_Stated exercise_
Reproduce the material, beginning at the line that contains "Task: Select the 1 month time range" and stopping after the line that contains "Image resolution: width=795". Adjust every number in the answers, both coordinates and resolution figures, by -74, and leave all other text unchanged.

_Task data_
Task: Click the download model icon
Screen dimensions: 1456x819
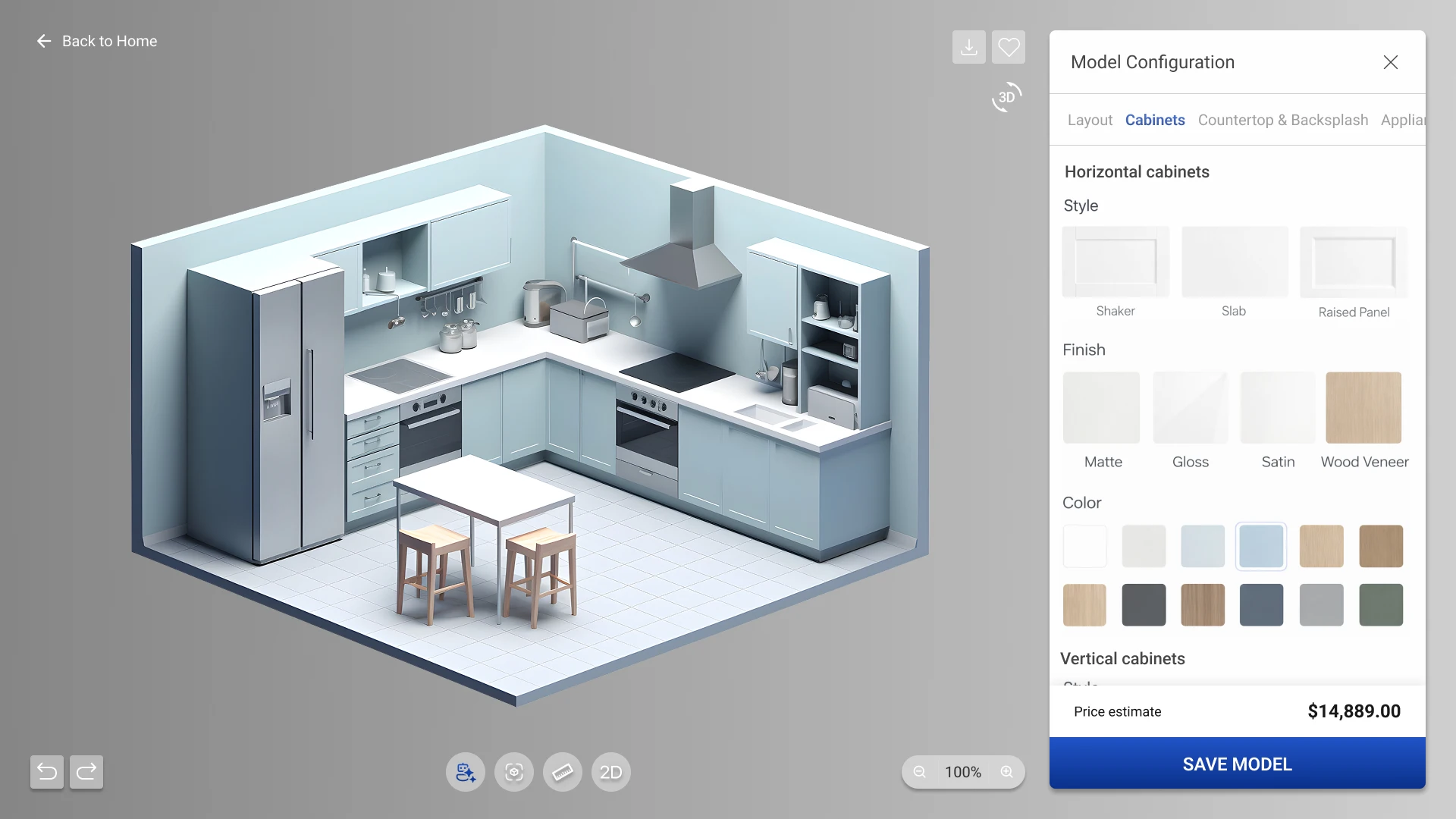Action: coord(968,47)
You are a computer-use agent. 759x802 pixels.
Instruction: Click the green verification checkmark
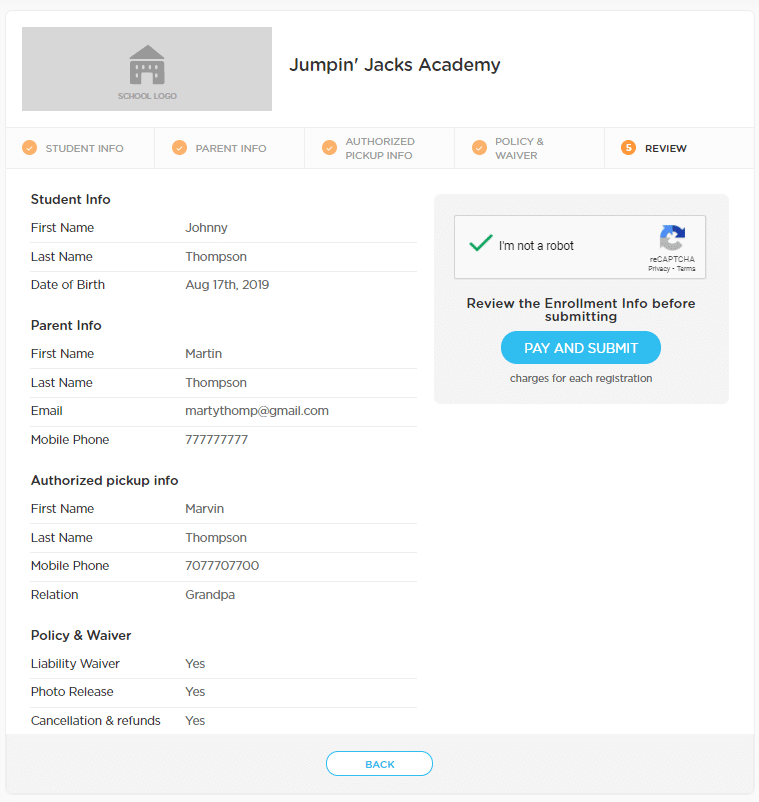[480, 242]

==

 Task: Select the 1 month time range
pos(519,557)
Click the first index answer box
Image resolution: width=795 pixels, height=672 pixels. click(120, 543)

_The solution_
 Task: Select the 1 month time range
pos(445,483)
Click the first index answer box
Image resolution: width=721 pixels, height=598 pixels. click(46, 469)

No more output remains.